In the innermost office, standing to meet us, twenty years older and a bit heavier than when I’d last seen her, was the giver of that pin—Lieutenant—no, Inspector Supervisor Skaaiat Awer.





18


It was impossible that Lieutenant Skaaiat would recognize me. She bowed, oblivious to the fact that I knew her. It was strange to see her in dark blue, and so much more sober, more grave than when I’d known her in Ors.

An inspector supervisor in a station as busy as this likely never set foot on the ships her subordinates inspected, but Inspector Supervisor Skaaiat wore almost as little jewelry as her assistant. A long strand of green-and-blue jewels coiled from shoulder to opposite hip, and a red stone dangled from one ear, but otherwise a similar (though clearly more expensive) scattering of friends, lovers, dead relatives decorated her uniform jacket. One plain gold token hung on the cuff of her right sleeve, just next to the edge of the glove, the placement that of something she intended to be reminded of, as much for herself to see as anyone else. It looked cheap, machine-made. Not the sort of thing she would wear.

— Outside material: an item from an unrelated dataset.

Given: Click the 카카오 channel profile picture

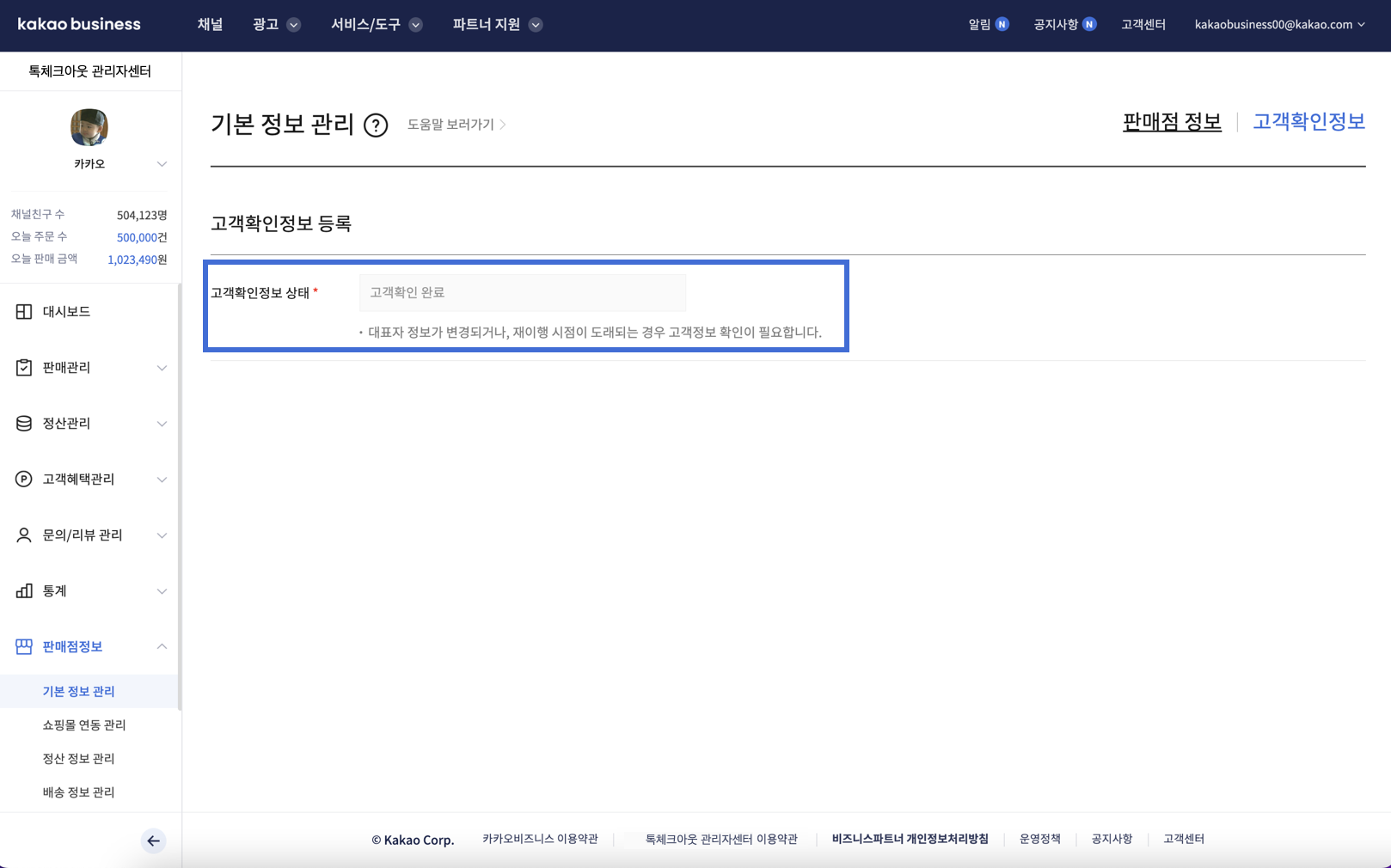Looking at the screenshot, I should [x=89, y=128].
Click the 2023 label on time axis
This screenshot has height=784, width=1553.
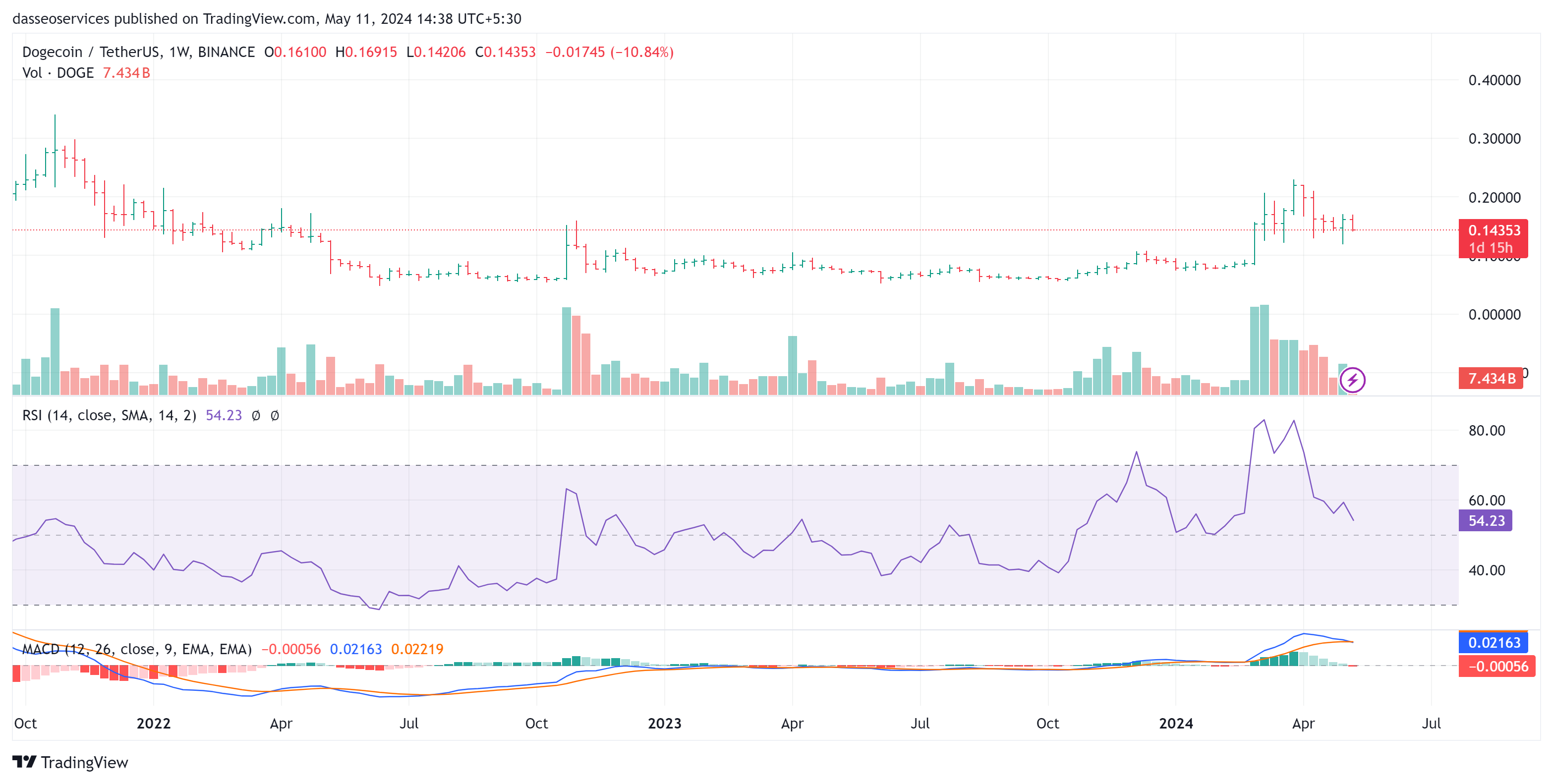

She bowed. “Citizen Seivarden. Honored Breq. Please sit. Will you have tea?” Still effortlessly elegant, even after twenty years.

“Your assistant already offered us tea, thank you, Inspector Supervisor,” I said. Inspector Supervisor Skaaiat looked momentarily at me and then at Seivarden, slightly surprised, I thought. She had been addressing Seivarden primarily, thinking of Seivarden as the principal person between the two of us. I sat. Seivarden hesitated a moment and then sat in the seat beside me, arms still crossed to hide her bare hands.

“I wanted to meet you myself, citizen,” Inspector Supervisor Skaaiat said, when she’d taken her own seat. “Privilege of office. It isn’t every day you meet someone a thousand years old.”